Accurate Path Integration in Continuous Attractor Network Models of Grid Cells

Grid cells in the rodent entorhinal cortex display strikingly regular firing responses to the animal's position in 2-D space, and have been hypothesized to form the neural substrate for dead-reckoning. However, in previous models suggested for grid cell activity, errors accumulate rapidly in the integration of velocity inputs. To produce grid-cell like responses, these models would require frequent resets triggered by external sensory cues, casting doubt on the dead-reckoning potential of the grid cell system. Here we focus on the accuracy of path integration in continuous attractor models of grid cell activity. We show, in contrast to previous models, that continuous attractor models can generate regular triangular grid responses, based on inputs that encode only the rat's velocity and heading. We consider the role of the network boundary in integration performance, and show that both periodic and aperiodic networks are capable of accurate path integration, despite important differences in their attractor manifolds.

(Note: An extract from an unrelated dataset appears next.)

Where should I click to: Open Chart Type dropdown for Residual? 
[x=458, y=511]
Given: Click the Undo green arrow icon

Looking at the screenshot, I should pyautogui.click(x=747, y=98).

We show that the rate at which errors accumulate in the integration of velocity depends on the network's organization and size, and on the intrinsic noise within the network. With a plausible range of parameters and the inclusion of spike variability, our model can accurately integrate velocity inputs over a maximum of ~10-100 m and ~1-10 minutes. These findings form a proof-of-concept that continuous attractor dynamics may underlie velocity integration in dMEC. The simulations also generate pertinent upper bounds on the accuracy of integration that may be achieved by continuous attractor dynamics in the grid cell network. We suggest experiments to test the continuous attractor model and differentiate it from models in which single cells establish their responses independently of each other.